**Questão 1**
Com base no trecho sobre a licitação na modalidade convite, explique em que situações não é necessário repetir o convite e qual é o fundamento legal indicado para isso.
**Questão 2**
Retome o texto sobre a licitação na modalidade convite a partir do ponto em que ele termina, dando continuidade à argumentação apresentada.

É claro que há situações especiais, em que o mercado é
pouco competitivo ou que os possíveis fornecedores demonstram desinteresse em
participar da licitação. Nesse tipo de situação, que constitui uma exceção à
regra geral e precisa ser demonstrada no processo administrativo de licitação,
não se precisará repetir o convite. É o que dispõe o art. 22, § 7º da Lei nº
8.666/93.
Criticando
o referido mandamento da egrégia Corte de Contas da União, assevera o jurista Marçal Justen Filho:
A inexistência de, no mínimo, três potenciais
interessados ou não-comparecimento de licitantes em tal número não se constitui
em causa de invalidação do procedimento licitatório não obstante a insistência
dos Tribunais de Contas em adotar a interpretação distinta. Mas a Administração
deverá justificar, por escrito, a ocorrência.
Não é compatível
com a Lei
o argumento de que
o número mínimo
de três deverá ser
apurado em relação
às propostas válidas. Alguns têm afirmado que ,
inexistindo número igual
ou superior
a três propostas
válidas, a licitação deverá ser repetida. Ou
seja, o problema não
seria de dirigir o convite
para três licitantes , mas
de ser por ela
atendido (2012, p. 298).

Entradas de apontamento em documentos e capturas de tela
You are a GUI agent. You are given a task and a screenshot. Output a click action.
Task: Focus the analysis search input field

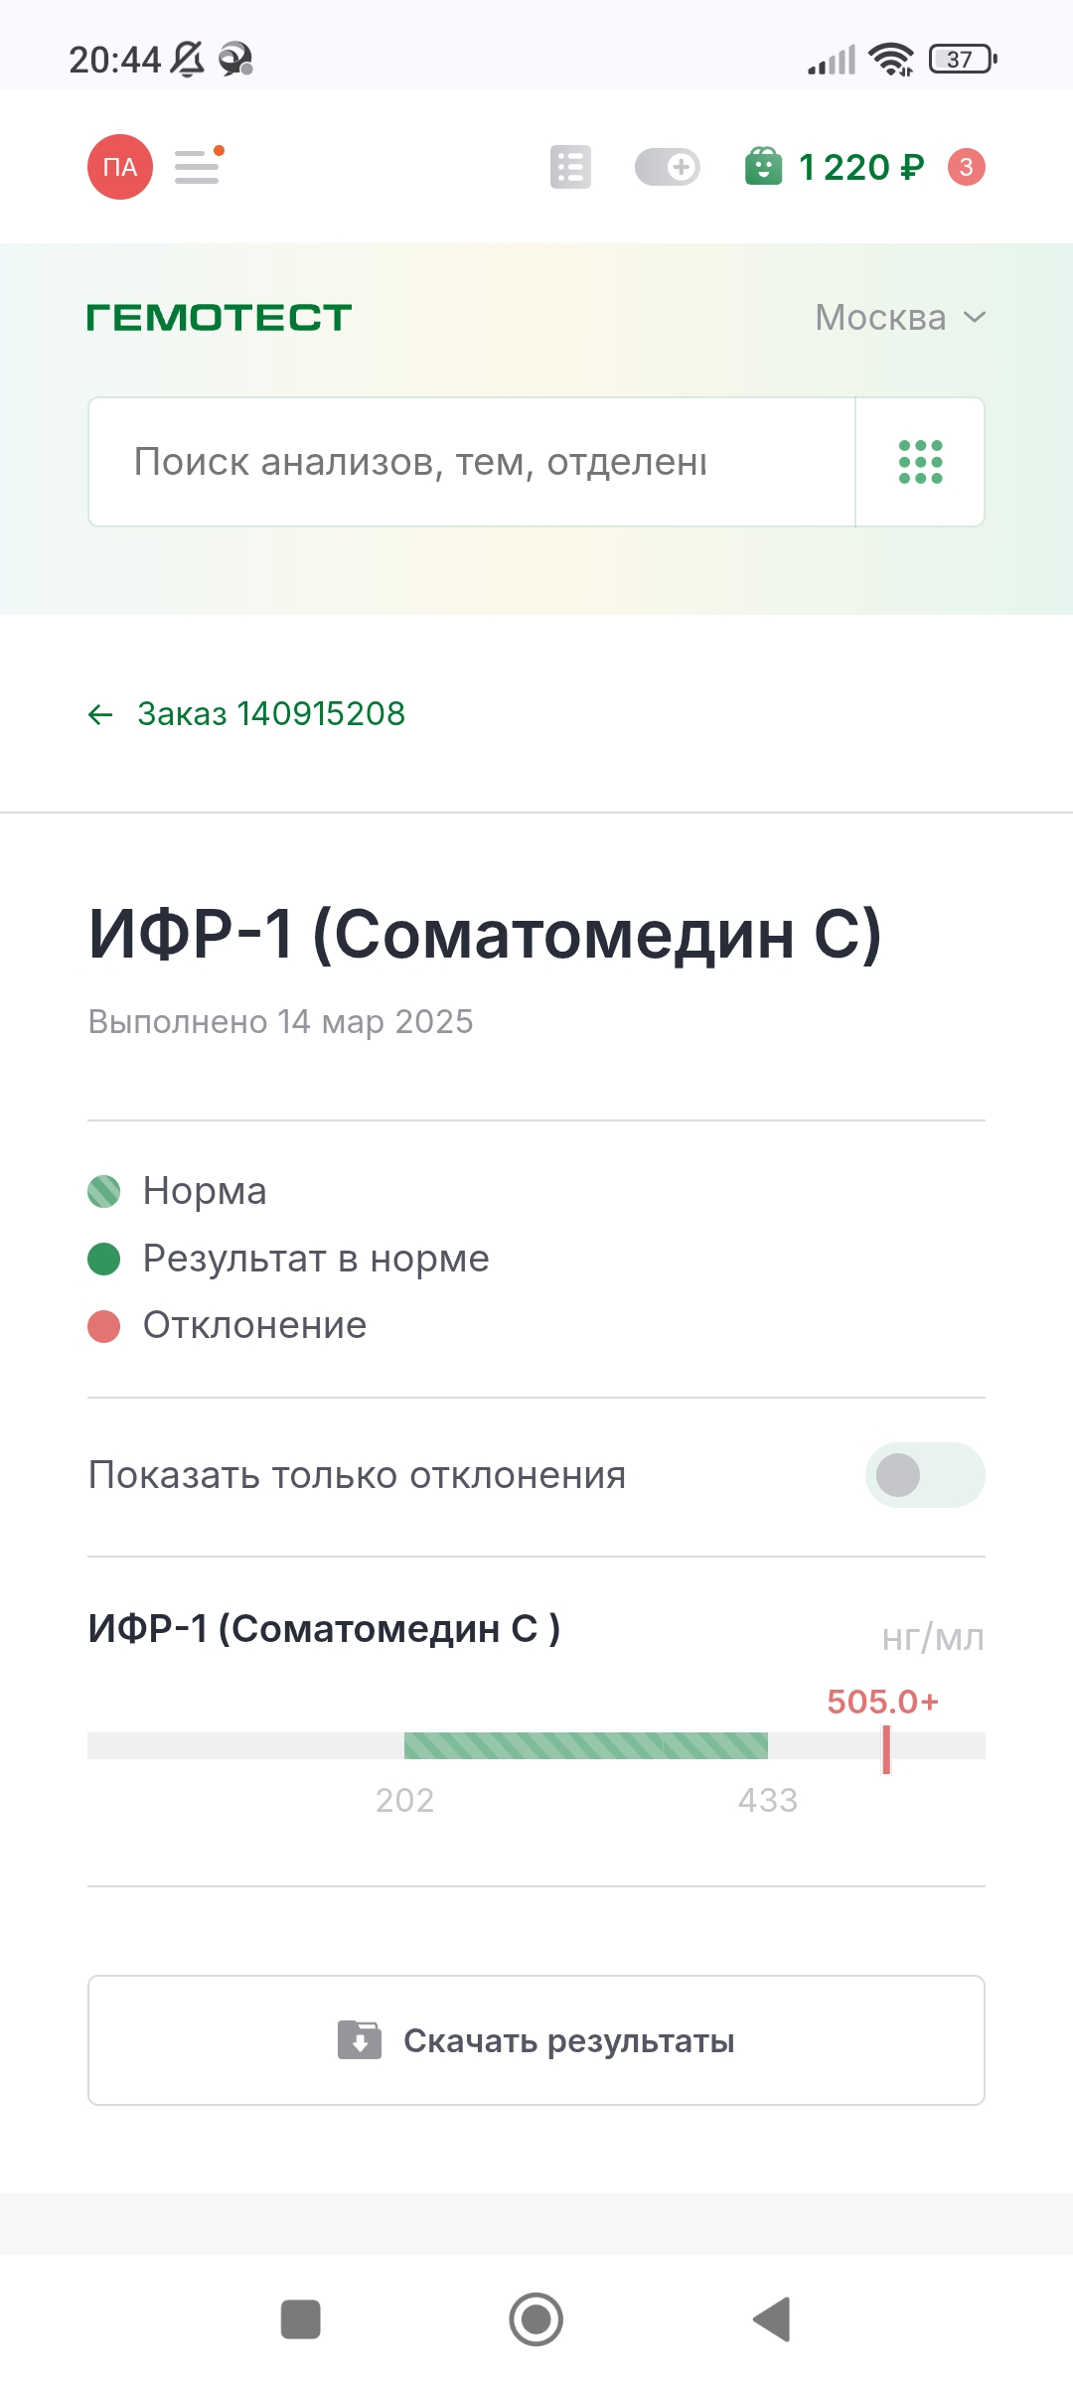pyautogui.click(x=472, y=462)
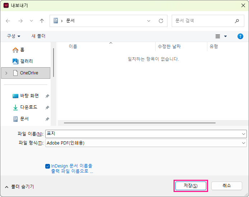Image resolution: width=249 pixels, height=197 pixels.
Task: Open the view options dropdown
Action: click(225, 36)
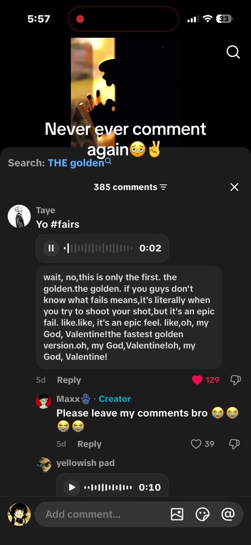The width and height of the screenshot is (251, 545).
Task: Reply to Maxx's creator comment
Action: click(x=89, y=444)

**Resposta correta 1**
Não é necessário repetir o convite quando o mercado é pouco competitivo ou quando os possíveis fornecedores demonstram desinteresse em participar da licitação. Essa situação é uma exceção à regra geral e precisa ser demonstrada no processo administrativo de licitação. O fundamento é o art. 22, § 7º da Lei nº 8.666/93.

**Resposta correta 2**
Desta feita, não obstante o entendimento do TCU, o fato de
apenas um licitante comparecer ao
certame processado por convite, ou eventualmente
somente uma das empresas
participantes lograr êxito na fase habilitatória (se existente) ou
de classificação e julgamento das propostas (número
de propostas válidas inferior a três ),
por si
só , não
implicará a necessidade de sua renovação, estando, pois ,
a Administração promotora do certame licitatório legitimada a dar
continuidade aos expedientes
licitatórios, desde que
justificada a ocorrência.
6- Momento da verificação da presença de um licitante
6.1
Sessão pública de abertura da licitação
Mesmo a
Administração promotora da licitação observando estritamente os ditames fixados
no Estatuto Federal Licitatório, garantindo, por exemplo, a efetiva publicidade
da competição e a lisura do ato convocatório, no sentido de este ser totalmente
desprovido de qualquer expediente que possa restringir a competitividade do
processo seletivo; grife-se que, na ocasião da abertura da sessão pública do
torneio licitatório, poderá ser observada a presença de apenas um interessado
no local de abertura dos envelopes.
Ressalte-se
que a referida situação pode ter infindáveis motivos; apontam-se dois, já
previstos na própria Lei de Licitações, no § 7º[11]
do art. 22, que permite que a licitação processada por convite prossiga com
menos de três interessados, quais sejam, a limitação
de mercado e o desinteresse de
particulares.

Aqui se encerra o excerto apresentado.